Bio: Craig Miller, DVM, PhD, Diplomate ACVP, is a veterinary anatomic pathologist and Director of the Immunopathology Core Laboratory in the Oklahoma Center for Respiratory and Infectious Diseases (OCRID) at Oklahoma State University.  He also serves as a diagnostic pathologist at the Oklahoma Animal Disease Diagnostic Laboratory (OADDL). Dr. Miller earned his BS, DVM, and PhD degrees from Colorado State University, completed a residency in Veterinary Anatomic Pathology at the Colorado State Veterinary Diagnostic Laboratory (CSU-VDL), and is a Diplomate of the American College of Veterinary Pathologists since 2017.

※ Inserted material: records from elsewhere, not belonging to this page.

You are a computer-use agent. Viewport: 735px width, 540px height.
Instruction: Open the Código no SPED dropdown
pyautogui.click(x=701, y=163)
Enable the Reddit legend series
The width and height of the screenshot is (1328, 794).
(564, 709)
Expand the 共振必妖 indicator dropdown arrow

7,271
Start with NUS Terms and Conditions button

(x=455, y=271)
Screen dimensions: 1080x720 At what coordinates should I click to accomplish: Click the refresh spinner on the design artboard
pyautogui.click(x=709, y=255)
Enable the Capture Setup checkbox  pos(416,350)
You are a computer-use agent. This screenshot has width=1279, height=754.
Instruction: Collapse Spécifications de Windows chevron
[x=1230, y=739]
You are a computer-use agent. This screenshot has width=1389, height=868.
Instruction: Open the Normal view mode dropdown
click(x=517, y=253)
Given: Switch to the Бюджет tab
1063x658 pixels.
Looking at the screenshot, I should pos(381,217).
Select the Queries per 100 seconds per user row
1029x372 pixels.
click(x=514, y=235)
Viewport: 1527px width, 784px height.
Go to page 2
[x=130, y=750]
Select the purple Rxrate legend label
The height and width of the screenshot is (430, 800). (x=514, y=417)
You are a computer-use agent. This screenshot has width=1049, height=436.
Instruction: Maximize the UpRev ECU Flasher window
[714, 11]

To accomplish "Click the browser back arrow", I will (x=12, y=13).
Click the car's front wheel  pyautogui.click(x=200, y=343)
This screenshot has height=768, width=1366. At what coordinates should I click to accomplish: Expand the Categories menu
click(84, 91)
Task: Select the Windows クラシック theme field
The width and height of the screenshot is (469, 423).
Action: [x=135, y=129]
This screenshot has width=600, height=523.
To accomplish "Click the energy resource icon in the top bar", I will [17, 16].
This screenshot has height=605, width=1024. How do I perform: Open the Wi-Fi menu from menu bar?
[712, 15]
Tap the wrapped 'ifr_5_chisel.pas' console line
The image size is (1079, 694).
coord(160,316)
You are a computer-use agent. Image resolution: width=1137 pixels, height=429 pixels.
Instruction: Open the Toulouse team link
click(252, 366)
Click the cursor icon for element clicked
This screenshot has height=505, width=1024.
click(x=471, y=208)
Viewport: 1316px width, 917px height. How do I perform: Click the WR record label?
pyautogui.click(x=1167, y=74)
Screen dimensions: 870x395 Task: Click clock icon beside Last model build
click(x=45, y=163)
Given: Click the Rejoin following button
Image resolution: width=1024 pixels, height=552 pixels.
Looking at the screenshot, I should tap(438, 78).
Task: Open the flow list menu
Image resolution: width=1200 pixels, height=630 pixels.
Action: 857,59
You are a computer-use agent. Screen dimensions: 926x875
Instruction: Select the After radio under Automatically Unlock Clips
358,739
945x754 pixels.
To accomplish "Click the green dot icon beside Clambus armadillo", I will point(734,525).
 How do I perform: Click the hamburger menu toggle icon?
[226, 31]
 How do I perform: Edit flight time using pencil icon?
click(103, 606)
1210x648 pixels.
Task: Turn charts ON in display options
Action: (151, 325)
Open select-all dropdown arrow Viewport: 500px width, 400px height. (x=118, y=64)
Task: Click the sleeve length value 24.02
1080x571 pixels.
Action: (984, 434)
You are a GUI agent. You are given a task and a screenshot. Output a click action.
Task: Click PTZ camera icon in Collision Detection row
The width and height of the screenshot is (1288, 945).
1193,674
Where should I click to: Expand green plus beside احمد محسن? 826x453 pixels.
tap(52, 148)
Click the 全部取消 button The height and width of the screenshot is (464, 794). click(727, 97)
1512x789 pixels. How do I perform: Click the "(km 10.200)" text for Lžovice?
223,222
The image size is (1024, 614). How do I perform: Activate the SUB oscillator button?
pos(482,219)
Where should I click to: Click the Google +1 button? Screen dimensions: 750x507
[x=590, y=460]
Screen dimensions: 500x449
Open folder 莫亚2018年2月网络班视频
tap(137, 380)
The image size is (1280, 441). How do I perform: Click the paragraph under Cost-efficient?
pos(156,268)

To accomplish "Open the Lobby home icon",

Dr. Miller's research endeavors are focused primarily on understanding the immunopathology of infectious diseases, and has established the Companion Animal and Translational Science laboratory (C.A.T.S. Lab) at Oklahoma State University which uses translational feline models to investigate solutions to human disease.  The C.A.T.S. Lab is focused on understanding the complex interactions that develop between pathogens and host immune dysfunction, and employs a wide array of immunologic assays (flow cytometry, microsphere immunoassay, immunohistochemistry) and cutting edge molecular techniques (droplet digital PCR, single cell RNA sequencing) to characterize innate and cell-mediated immune dyscrasias associated with viral (SARS-CoV-2, HIV/FIV) and protozoal (Cytauxzoon felis) infections. Current work is actively focused on development and application of feline models for SARS-CoV-2 infection to study immune dysfunction contributing to COVID-19 progression, as well as the development of novel diagnostics, therapeutics, and vaccination strategies to prevent cytauxzoonosis (i.e. Bobcat Fever). Dr. Miller is a member of the American Veterinary Medical Association, Phi Zeta Honor Society, and the American College of Veterinary Pathologists.